1. Velocity Analysis

Let the velocity of the wind be $\vec{v}_w$. The direction of the smoke stream is determined by the velocity of the wind relative to the steamer.

• Steamer A: Moves North at $30$ km/h. $\vec{v}_A = 30\hat{j}$.
• Steamer B: Moves South at $10$ km/h. $\vec{v}_B = -10\hat{j}$.

2. Relative Wind Direction

Condition 1 (Steamer A): The smoke spreads towards the West. This means the relative velocity $\vec{v}_{w/A}$ is in the $-\hat{i}$ direction.

$$ \vec{v}_{w/A} = \vec{v}_w – \vec{v}_A = -k\hat{i} \quad (k > 0) $$

$$ \vec{v}_w = 30\hat{j} – k\hat{i} $$

Condition 2 (Steamer B): The smoke spreads towards the North-West. This means $\vec{v}_{w/B}$ is along the vector $\hat{j} – \hat{i}$.

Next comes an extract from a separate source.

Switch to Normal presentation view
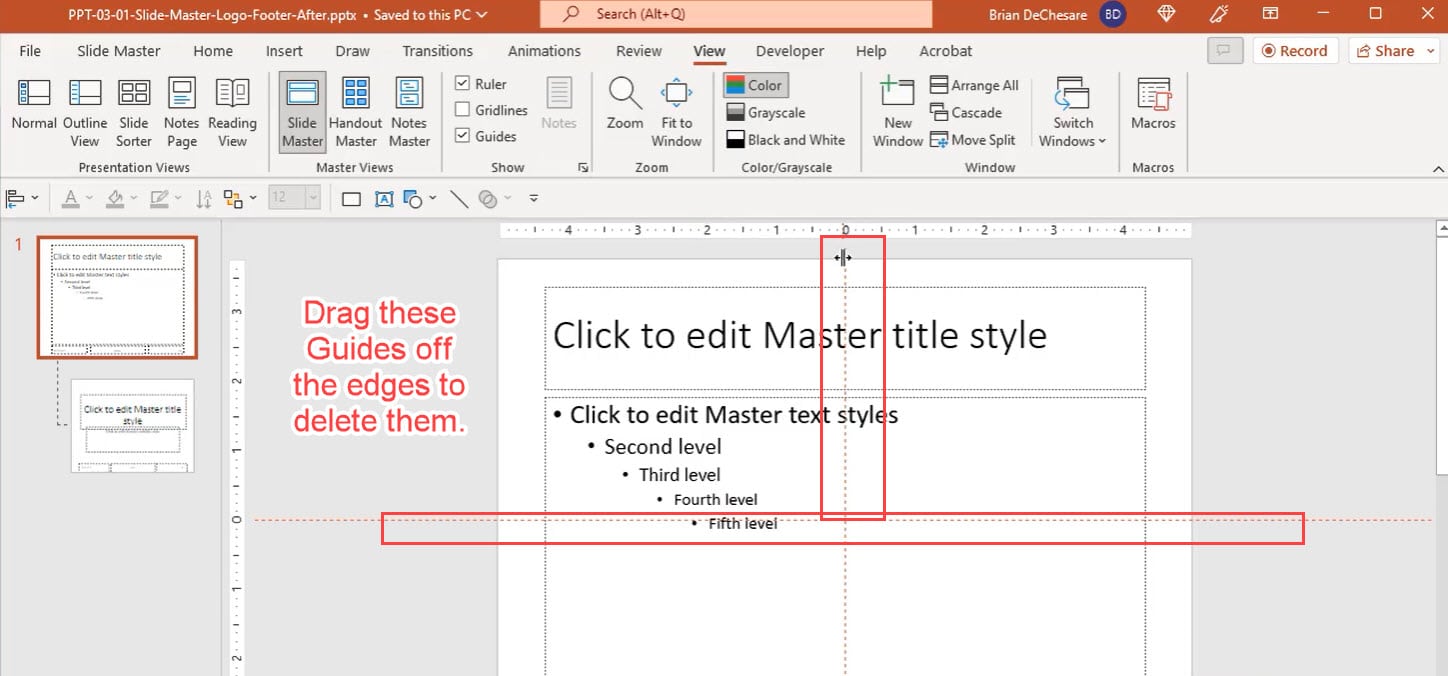This screenshot has width=1448, height=676. click(34, 105)
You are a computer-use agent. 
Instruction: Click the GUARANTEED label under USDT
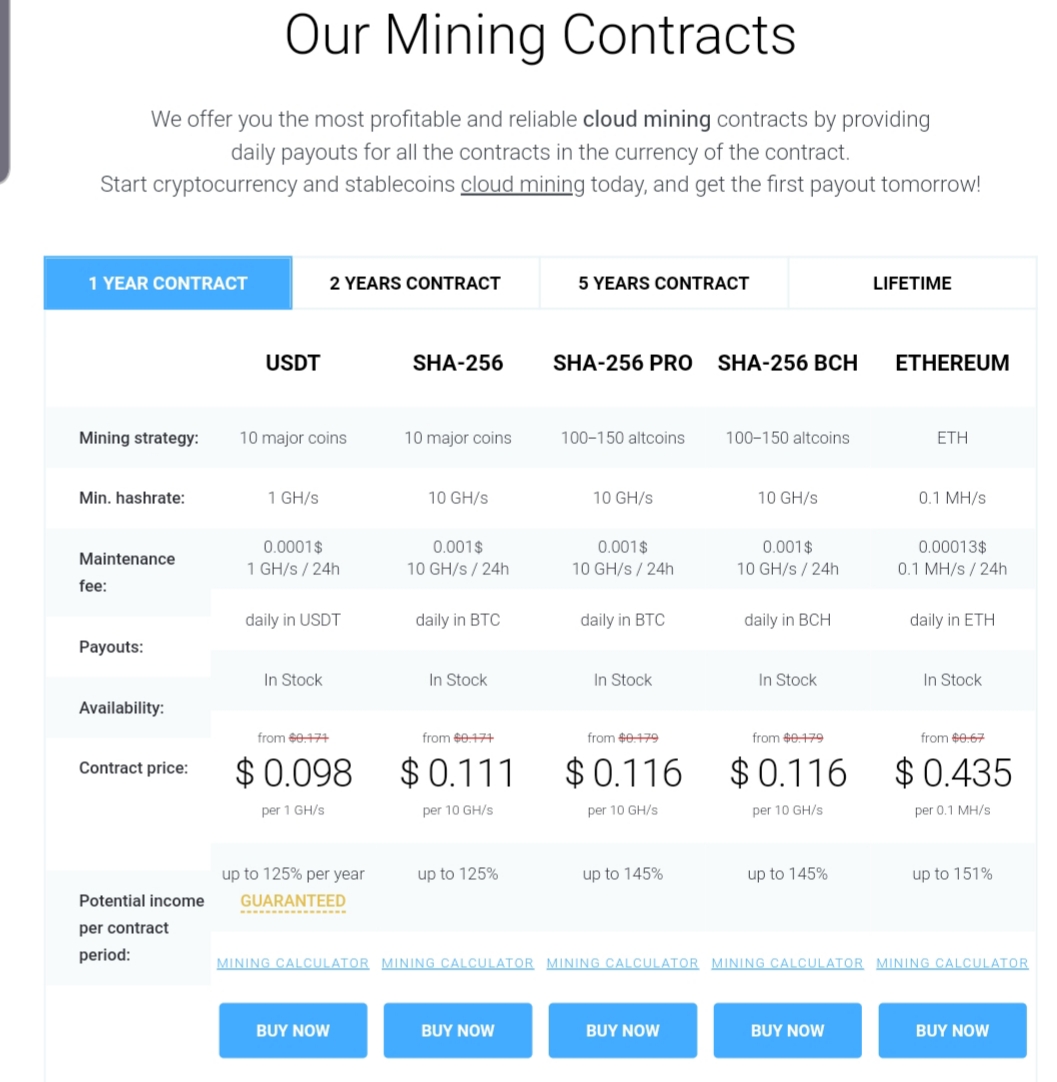click(293, 901)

$$ \vec{v}_{w/B} = \vec{v}_w – \vec{v}_B = \vec{v}_w – (-10\hat{j}) = \vec{v}_w + 10\hat{j} $$

Substituting $\vec{v}_w$:

$$ \vec{v}_{w/B} = (30\hat{j} – k\hat{i}) + 10\hat{j} = 40\hat{j} – k\hat{i} $$

For this vector to be North-West (angle $45^\circ$ between North and West), the magnitude of the North component must equal the magnitude of the West component:

$$ |v_y| = |v_x| \implies 40 = k $$

3. Resultant Wind Velocity

Substituting $k=40$ back into the expression for $\vec{v}_w$:

$$ \vec{v}_w = -40\hat{i} + 30\hat{j} $$

Magnitude:

$$ |\vec{v}_w| = \sqrt{(-40)^2 + (30)^2} = \sqrt{1600 + 900} = \sqrt{2500} = 50 \, \text{km/h} $$

Direction:

Let $\theta$ be the angle measured from the North direction towards West.

$$ \tan \theta = \frac{|v_x|}{|v_y|} = \frac{40}{30} = \frac{4}{3} $$

$$ \theta = \tan^{-1}\left(\frac{4}{3}\right) \approx 53^\circ $$

The wind blows at 50 km/h, $53^\circ$ West of North.